L’immagine di Fico con le mani in tasca durante l’esecuzione, a Palermo, dell’inno di Mameli, conferma che la capacità di rappresentare le istituzioni non si conquista ne con i “like” sui social.

La foto impietosa che ritrae il presidente della Camera dei Deputati con le mani in tasca e l’aria annoiata, in stridente contrasto con gli ufficiali delle forze armate irrigiditi sul saluto militare e il sindaco Leoluca Orlando con la mano sul cuore, ha già sostituito le stucchevoli immagini di Roberto Fico sull’autobus mentre si reca a Montecitorio.

Eppure l’ufficialità, anzi, per i siciliani la sacralità della commemorazione della strage in cui morirono Giovanni Falcone, Francesca Morvillo e gli uomini della scorta, avrebbe dovuto suggerire un atteggiamento diverso a chiunque, a maggior ragione a chi rappresenta una istituzione parlamentare.
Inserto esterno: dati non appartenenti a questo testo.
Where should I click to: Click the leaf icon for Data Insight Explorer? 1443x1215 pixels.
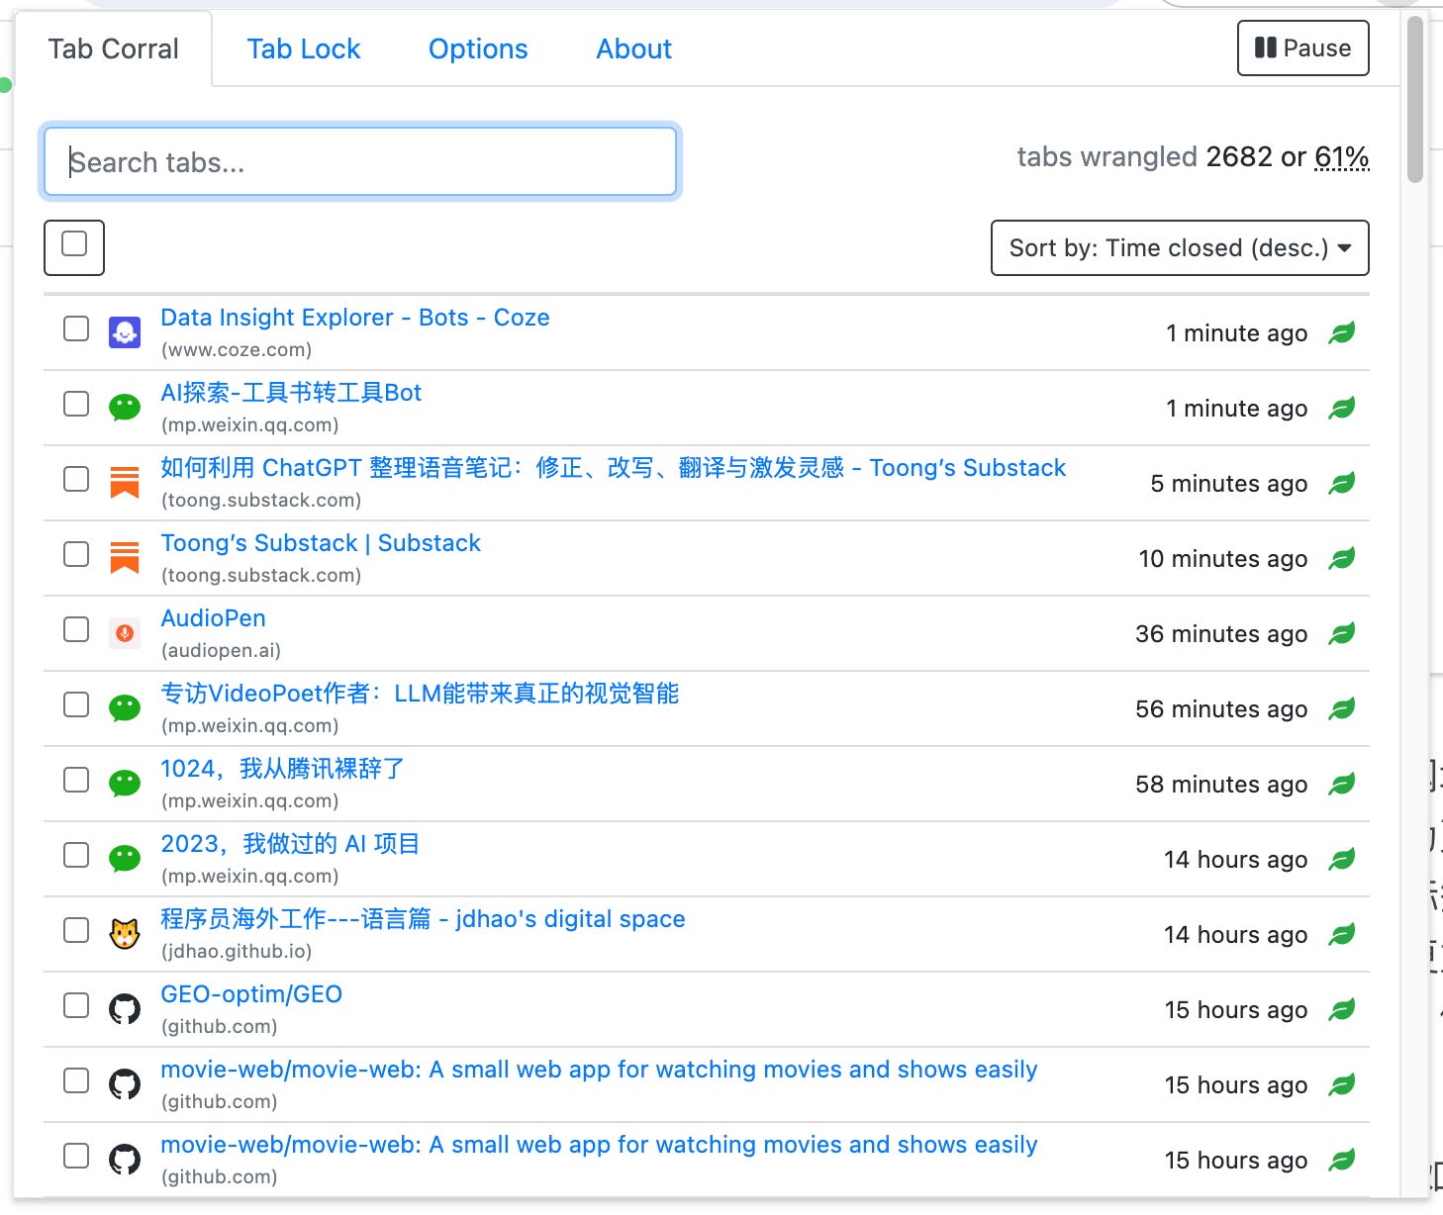tap(1344, 332)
La postura di Roberto Fico e la sua espressione decontestualizzata, invece, fa immaginare più un passante alla fermata in attesa di un autobus che ritarda, piuttosto che il presidente della Camera ad una cerimonia ufficiale. Il partito di cui fa parte Fico ha fatto dell’antipolitica il suo credo, dei tagli alle autoblu ed ai veri o presunti privilegi una bandiera, della sobrietà un vanto, ma tutto questo, senza il possesso dei “fondamentali” della politica, scade in sciatteria istituzionale. La stessa sciatteria che ha caratterizzato i primi approccio di Gigino Di Maio con il presidente della Repubblica Sergio Mattarella.

Oggi la gaffe dell’esponente politico pentastellato va letta forse più come il riflesso condizionato di chi ha puntato la sua immagine sull’utilizzo del trasporto pubblico ed aspettando di conoscere il destino della Legislatura, vive con il timore di attaccarsi presto al tram.